- **EXERCISE REQUIREMENTS**: Wherever the word "computer" occurs in the listing below, copy that whole line.

***

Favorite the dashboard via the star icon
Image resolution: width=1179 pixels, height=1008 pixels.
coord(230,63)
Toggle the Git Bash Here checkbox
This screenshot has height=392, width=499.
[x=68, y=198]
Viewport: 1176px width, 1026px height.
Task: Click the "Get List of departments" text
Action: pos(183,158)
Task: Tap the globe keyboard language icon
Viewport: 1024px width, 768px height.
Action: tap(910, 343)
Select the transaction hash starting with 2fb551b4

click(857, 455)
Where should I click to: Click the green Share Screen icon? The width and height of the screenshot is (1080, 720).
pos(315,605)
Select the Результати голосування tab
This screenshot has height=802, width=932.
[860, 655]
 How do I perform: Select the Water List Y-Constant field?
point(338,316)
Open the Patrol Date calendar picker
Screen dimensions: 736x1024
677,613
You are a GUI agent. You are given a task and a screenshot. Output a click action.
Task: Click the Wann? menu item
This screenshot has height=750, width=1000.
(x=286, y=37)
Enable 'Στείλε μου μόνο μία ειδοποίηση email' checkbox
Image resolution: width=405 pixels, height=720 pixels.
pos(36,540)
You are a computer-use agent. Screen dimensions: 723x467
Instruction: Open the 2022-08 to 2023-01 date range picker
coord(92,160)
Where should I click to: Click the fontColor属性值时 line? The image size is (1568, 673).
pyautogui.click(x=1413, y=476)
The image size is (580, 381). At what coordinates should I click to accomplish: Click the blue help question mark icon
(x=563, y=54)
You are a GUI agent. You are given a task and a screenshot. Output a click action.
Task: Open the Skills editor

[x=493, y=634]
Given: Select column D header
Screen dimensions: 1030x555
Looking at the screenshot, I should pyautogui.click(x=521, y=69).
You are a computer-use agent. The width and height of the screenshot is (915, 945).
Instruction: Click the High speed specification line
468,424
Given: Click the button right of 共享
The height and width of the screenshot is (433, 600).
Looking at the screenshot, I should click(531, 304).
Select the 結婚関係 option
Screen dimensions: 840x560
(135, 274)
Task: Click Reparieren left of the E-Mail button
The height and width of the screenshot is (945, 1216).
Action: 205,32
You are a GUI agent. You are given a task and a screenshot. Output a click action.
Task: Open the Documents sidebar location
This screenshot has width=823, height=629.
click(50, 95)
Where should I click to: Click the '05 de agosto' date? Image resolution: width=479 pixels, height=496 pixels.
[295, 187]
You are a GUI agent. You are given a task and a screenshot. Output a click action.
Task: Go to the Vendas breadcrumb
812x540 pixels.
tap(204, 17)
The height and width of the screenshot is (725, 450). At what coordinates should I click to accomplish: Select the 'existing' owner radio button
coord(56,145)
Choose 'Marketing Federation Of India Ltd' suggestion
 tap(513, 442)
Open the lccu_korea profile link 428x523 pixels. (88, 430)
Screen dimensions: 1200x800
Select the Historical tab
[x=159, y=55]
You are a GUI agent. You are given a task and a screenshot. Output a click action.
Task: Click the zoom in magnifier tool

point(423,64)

***

- **PROBLEM SOLUTION**:
You are a computer-use agent. Screen dimensions: 723x467
You are a computer-use agent. The width and height of the screenshot is (915, 945).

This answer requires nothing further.